新入会員紹介

入会のごあいさつ

吉川永青

 はじめまして、このたび日本推理作家協会に末席を頂戴いたしました吉川永青です。デビュー作の刊行から、そろそろ丸四年となります。昨今では仕事も増えて参りまして、忙しいことが有難いと感じながら日々を過ごしております。

 子供の頃は読書が好きで、児童小説に始まり、推理小説、明治の文豪たちの著作、果ては百科事典や辞書まで読み物としておりました。将来は何になるかという問いにも「本屋」と答えていたような次第です。現在に至って自著を書店様に並べていただく立場となりましたが、幼少の頃に言っていたことを思えばニアリーイコールの範囲に収まっているのかな、などと思います。
 そうした読書好きの子供は、中学生の頃からはあまり読書をしなくなってしまいました。読書以外の遊びの方が楽しく思えてしまったからでしょう。中学校、高校とひたすらギターを弾いておりました。ギターの演奏も今となっては趣味の端くれに追い遣られ、技能も錆び付いております。これとて自らの血肉になっていると思ってはおりますが、もしもこの頃に読書の習慣が続いていたら、現在の著作にもずっと厚みが出たのかも知れない……という思いも否定できません。後悔先に立たず。そして後を絶たず。新作のたびにその題材を勉強して書くような始末です。

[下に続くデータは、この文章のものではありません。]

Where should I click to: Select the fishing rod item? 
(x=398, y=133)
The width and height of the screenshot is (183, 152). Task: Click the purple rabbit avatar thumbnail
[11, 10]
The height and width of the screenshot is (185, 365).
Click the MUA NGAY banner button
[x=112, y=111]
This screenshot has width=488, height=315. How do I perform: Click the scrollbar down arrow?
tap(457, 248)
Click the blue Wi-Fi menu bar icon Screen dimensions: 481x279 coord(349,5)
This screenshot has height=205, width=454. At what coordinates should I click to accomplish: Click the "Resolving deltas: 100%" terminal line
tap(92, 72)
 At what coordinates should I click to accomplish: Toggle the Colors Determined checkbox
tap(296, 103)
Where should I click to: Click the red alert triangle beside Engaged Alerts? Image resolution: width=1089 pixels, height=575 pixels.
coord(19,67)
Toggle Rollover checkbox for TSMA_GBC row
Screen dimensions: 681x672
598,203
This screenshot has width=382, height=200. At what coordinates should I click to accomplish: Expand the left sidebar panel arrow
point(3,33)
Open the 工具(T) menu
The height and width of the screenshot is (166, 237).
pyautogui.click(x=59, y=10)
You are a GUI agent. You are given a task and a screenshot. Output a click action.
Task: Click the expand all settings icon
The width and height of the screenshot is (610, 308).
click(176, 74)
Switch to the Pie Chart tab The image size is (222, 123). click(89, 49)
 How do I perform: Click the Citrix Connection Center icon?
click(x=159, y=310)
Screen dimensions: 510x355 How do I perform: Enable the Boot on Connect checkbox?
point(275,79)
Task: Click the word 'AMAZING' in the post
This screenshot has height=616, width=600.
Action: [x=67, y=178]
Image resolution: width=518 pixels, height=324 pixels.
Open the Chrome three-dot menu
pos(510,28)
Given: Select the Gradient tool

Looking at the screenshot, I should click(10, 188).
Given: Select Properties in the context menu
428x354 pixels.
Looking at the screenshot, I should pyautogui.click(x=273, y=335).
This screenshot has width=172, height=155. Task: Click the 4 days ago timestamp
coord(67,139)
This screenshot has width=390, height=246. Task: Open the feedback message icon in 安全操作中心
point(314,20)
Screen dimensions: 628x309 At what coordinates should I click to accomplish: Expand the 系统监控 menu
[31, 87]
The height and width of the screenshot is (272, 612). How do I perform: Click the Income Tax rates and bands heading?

 さて私は現在、歴史小説を主戦場としております。少年時代に読んでいた中に推理小説が含まれていた(しかも歴史小説は含まれていない)ことを考えれば、どうしてミステリーに進まなかったのかと疑問に思われる方もいらっしゃるのではないでしょうか。
 答は簡単で、推理小説の「推理」の部分が非常に苦手なのです。読者として接している分には謎解きやどんでん返しで「おお!」と喜んでいれば良いのですが、書く立場になるなら、それじゃダメよね……と。
 しかしながら、最近になって歴史小説もある種のミステリーかも知れないと考えるに至っています。歴史作家諸氏には頷いてくださる方もいらっしゃるかと思いますが、歴史という言葉に必ず付いて回る「史実」なるものが、実は結構あやふやなものではないかと思えるからです。
 歴史とは勝者が後世に伝えるものであり、勝者にとって不都合なことは伏せられたり、或いは抹消されてしまったり、ということが往々にしてある不自由な代物です。良く知られたところでは隣国・中国でも古代に於いて焚書されたものが多くあります。
 そうした、必ずしも正確に伝わっている訳ではないものを以て、現代に生きる我々は過去の事実を推し測るしかありません。もちろん、各種の文書や研究によって事実と確定される事績は数多くあります。それでも直接的に確定する材料に乏しければ、傍証から推測するに留まる部分はどうしても残ってしまうのが実情でしょう。
 歴史小説は、その推測の中に「もしかしたら」と新しい解釈を「探求」していく作業だろうと考えております。探求する、即ち(ものすごく広義の)ミステリーであろうという拡大解釈ですね。それだと世の中の全てがミステリーになってしまいそうな気もしますが。

 などと冗長なことを述べて参りましたが、探求する楽しみの上に私の執筆が成り立っているのは紛れもない事実であります。今後ともそうした楽しみを感じながら、読者の皆様にも同じく楽しんでいただけるものを世に送り出していこうと思う次第です。
 会員の皆様、末永くよろしくお願い申し上げます。